Saturday, May 19, 2012

Liberdade de fugir



Por cada ano que passa, setenta a setenta e cinco mil portugueses saem do país. Voltam as costas. Batem com a porta. Dizem: "estou farto". Não, privações e ausência de horizontes económicos não são razões exclusivas para o exílio. Eu não tenho apertos financeiros e também sonhei com a fuga. A atmosfera do país tornou-se irrespirável. Um fulano tem um, dois ou três problemas e culpabiliza-se. Depois, começa a pensar e ao internar-se pela casa dos 40 tem dúvidas - dúvidas que se vão adensando - e chega à terrível conclusão que nada fez de errado, que é bom trabalhador, estudou, aplicou-se, superou-se.

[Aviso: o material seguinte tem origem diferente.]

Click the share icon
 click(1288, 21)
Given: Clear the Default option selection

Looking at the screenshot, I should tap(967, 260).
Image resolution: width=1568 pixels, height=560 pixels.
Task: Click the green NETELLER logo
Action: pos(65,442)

Erro trágico: não faz parte de pandilhas, lóbis e curibecas, não é um idiota, tem opinião. Olha à volta e verifica que tudo está nas mãos de nulidades, que gente insignificante montou uma verdadeira conspiração de imbecis e soldou as portas de ferro, que o Estado são "eles", que um concurso público é uma farsa e que ninguém entra ou sai. A saída, meus senhores, é a única resposta. Não morram emparedados vivos. "Eles" não deixam que V. existam; "eles" só o aceitarão se alguém vos passar o certificadozinho de imbecil; "eles" estão "lá" há quarenta anos, ou antes, estão "lá" os avôzinhos, os paizinhos e os filhinhos e não vão largar o osso tão cedo. No fundo, temos sorte, pois subsiste a liberdade, a liberdade de fugir.

Sim, a liberdade é coisa bonita, mas olhando para as últimas décadas, a democrcia parece só ter servido para os portugueses se ferirem mutuamente. Depois, transformou-se em oclocracia, antes de se coroar como cleptocracia. Só falta o estádio pornocrático, já instalado em Itália.